Equipment for Moon Mining Operations are Being Developed


The technology needed for mining water ice on the moon and converting it into fuel is pretty straight forward. Various groups are already making the actual needed hardware. Paragon Space Development and Giner are already making key pieces of what is needed. If we are making large amounts of fuel on the moon then we are massively lowering the cost of all missions in space. The cost of anything from higher earth orbit and beyond becomes several times cheaper.

After the D-day invasion, the Allies made a temporary port. We need to move beyond thinking science missions to working on logistics and supply chains.

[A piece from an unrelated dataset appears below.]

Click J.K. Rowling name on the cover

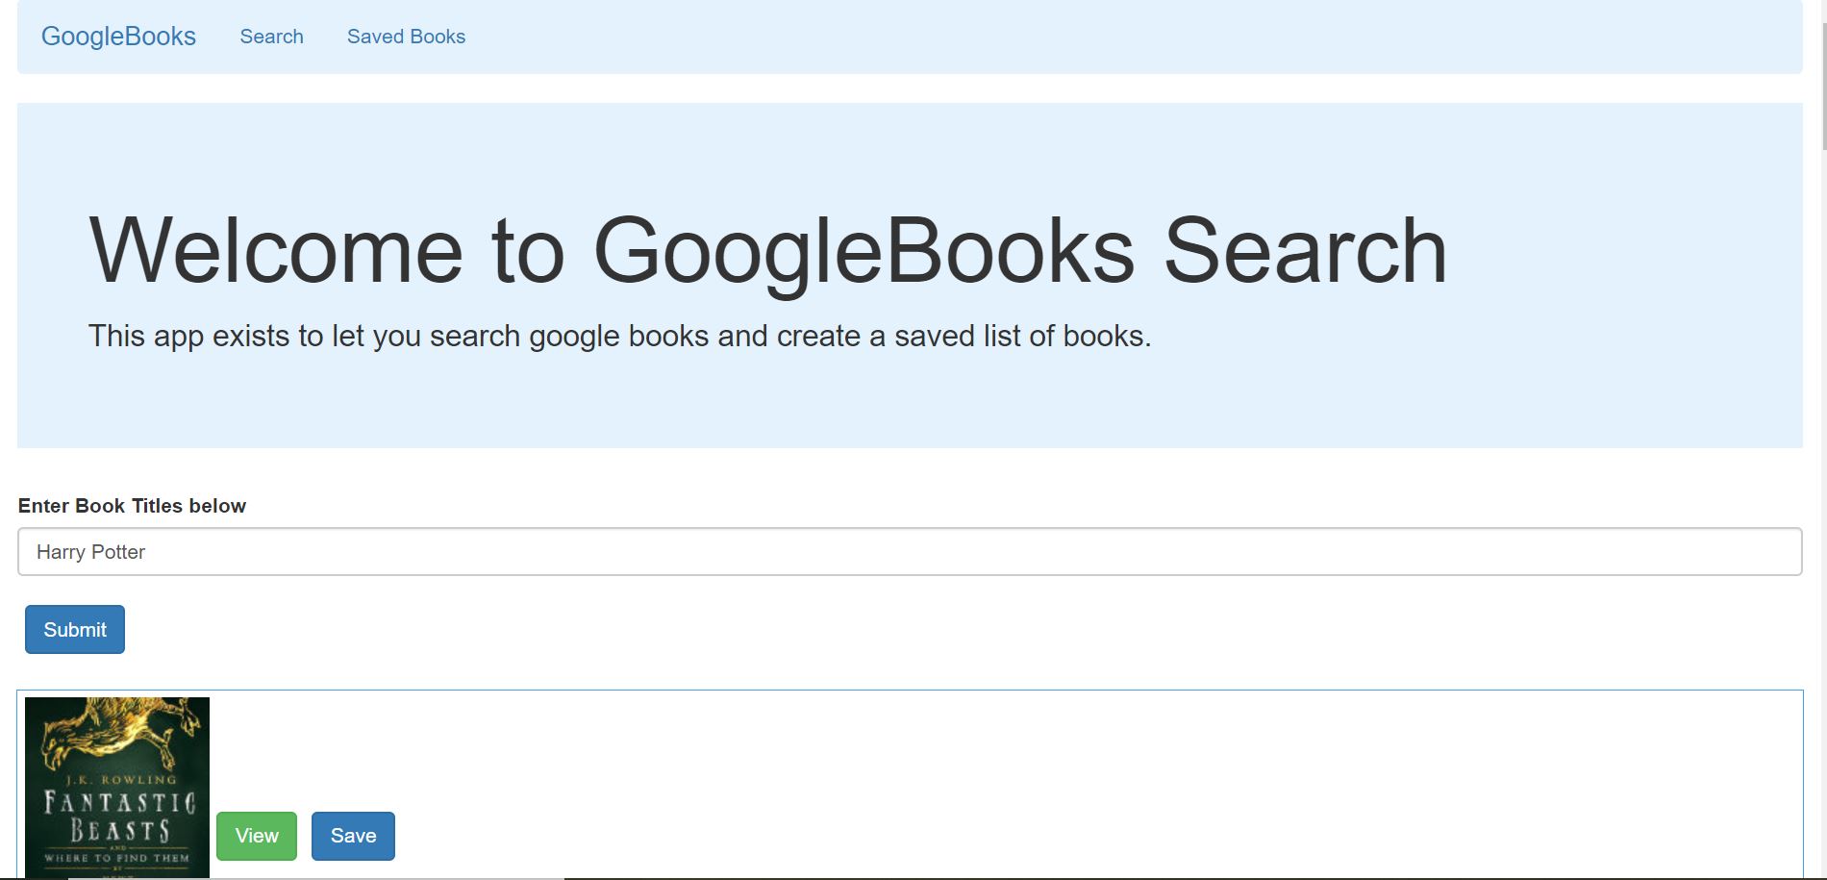(115, 779)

Processing Water into Fuel

After water is extracted from the Permanently Shadowed Regions (PSR) of the Moon, it is processed to purify and electrolyze the water into hydrogen (H2) and oxygen (O2). Paragon Space Development Corporation (Paragon) and its partner Giner, Inc. (Giner) are developing the ISRU-derived water purification and Hydrogen Oxygen Production (IHOP) subsystem through a recently awarded NASA Next Space Technologies for Exploration Partnerships-2 (NextSTEP)-2 Broad Agency Announcement (BAA) contract. Paragon’s Ionomer-membrane Water Processing (IWP) technology is optimized to perform primary water purification for this ISRU application. The purified water receives final polishing and is then electrolyzed using a Giner static feed water electrolyzer to produce H2 and O2 propellant.






The Systems Analysis of the Moon Mine Has Been Performed by Metzger

The best estimate of lunar PSR (Permanently Shadowed Region) water ice content comes from the LCROSS mission at 5.5wt% ice, while other estimates put the ice content at 10wt% and the most pessimistic estimates put it at 1wt%. This suggests that the thermal mining process should be situated at a location with more than 4wt% ice. Recent re-analysis of mission data found areas with over 30% ice. At 30% ice, the power needed to sublimate icy regolith material is 33% less than the power needed at 4% ice and is only 10% greater than the power needed to sublimate pure ice.

There should be plenty of spots where we can mine lunar ice at the polar regions using about 370 kilowatts of power to produce 2450 tons per year. This would make 1640 tons of propellant per year.
At 30% ice, we can mine an area of about 2.5 acres a year to get 1640 tons of propellant per year.